The Philippine Solar Car Challenge Society (PSCCS) and De La Salle University-Manila (DLSU) are gearing up to compete in the 2011 World Solar Challenge by unveiling a scale model of Sikat II, the third-generation solar car that's proudly Filipino-made.
Sikat II is a product of the faculty and students of DLSU and is based on what they have learned from making and running the Philippines' entry in the 2007 World Solar Challenge and from the 2010 local roadshow vehicle.
Sikat II will driven by a single rear wheel and steered by two front wheels, a setup similar to the one used in the Sinag car.
"This was adopted as a safety precaution," said assistant project head Jack Catalan, a professor of Electronics and Communications Engineering at DLSU. "With the previous setup, if the front wheel suffered a blowout, the driver could easily lose control of the car since the steering and power delivery is done through the front wheel. With our new setup, the driver could still control the car even if it suffers a blowout."
Catalan added that the group focused on Sikat II's aerodynamic design and weight. Sikat II is 20-kilogram lighter than Sikat and 110-kilogram lighter than Sinag. With its weight and a two-kilowatt motor, Sikat II can reach a top speed of 110kph faster than its predecessors.
Sikat II's drag coefficient of 0.01 Cd is attributed to the shape of the cockpit cover at the rear of the vehicle, which acts as an aerofoil that allows the car to cut cleanly through the air.
According to third year Mechanical Engineering student Danver Panganiban, one of the students working on the fabrication and mechanical systems of Sikat II, the car is approximately 25 percent complete.
"We'll be working on Sikat II even during the summer break so that we can have it up and running, and ready for testing by June.
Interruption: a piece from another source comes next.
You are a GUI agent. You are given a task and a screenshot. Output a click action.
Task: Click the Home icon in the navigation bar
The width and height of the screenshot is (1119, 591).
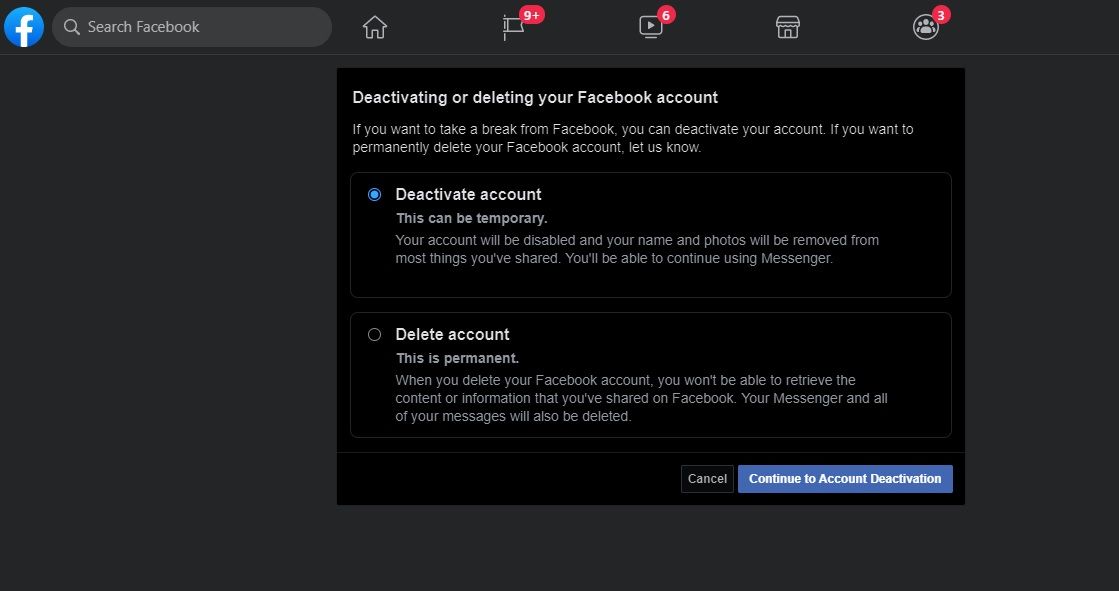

We have to ship Sikat II off to Australia for the World Solar Challenge by August so we're working really hard to meet our deadlines," Panganiban said.
Harvesting the solar energy to power Sikat II's electric motor are photovoltaic cells that are made by Laguna-based Sunpower Philippines. With the power collected by the solar cells combined with the power stored in Sikat II's batteries, the car can run up to a distance of 800 kilometers at 85kph for nine hours under optimal conditions. On battery power alone, Sikat can cover a distance of 255 kilometers also at 85kph.
"More than a source of pride to the country, Sikat II marks another landmark achievement in harnessing alternative energy sources. The journey of Sikat II is set to start a spark that will create new awareness about the unlimited potential of solar power and the potential of our dedicated and talented young pioneers," the PSCCS said in its statement.
Sinag, the first Philippine solar car, had a remarkable debut performance by finishing in 12th place in a field of 40 participants in the 2007 World Solar Challenge. In 2010, Sikat embarked on a nationwide road tour to spread awareness on the use of solar energy and to promote PSCCS and DLSU's efforts for the 2011 race.
The 2011 World Solar Challenge is a 3,000-kilometer race from Darwin to Adelaide in Australia, which will be held from October 16 to 23.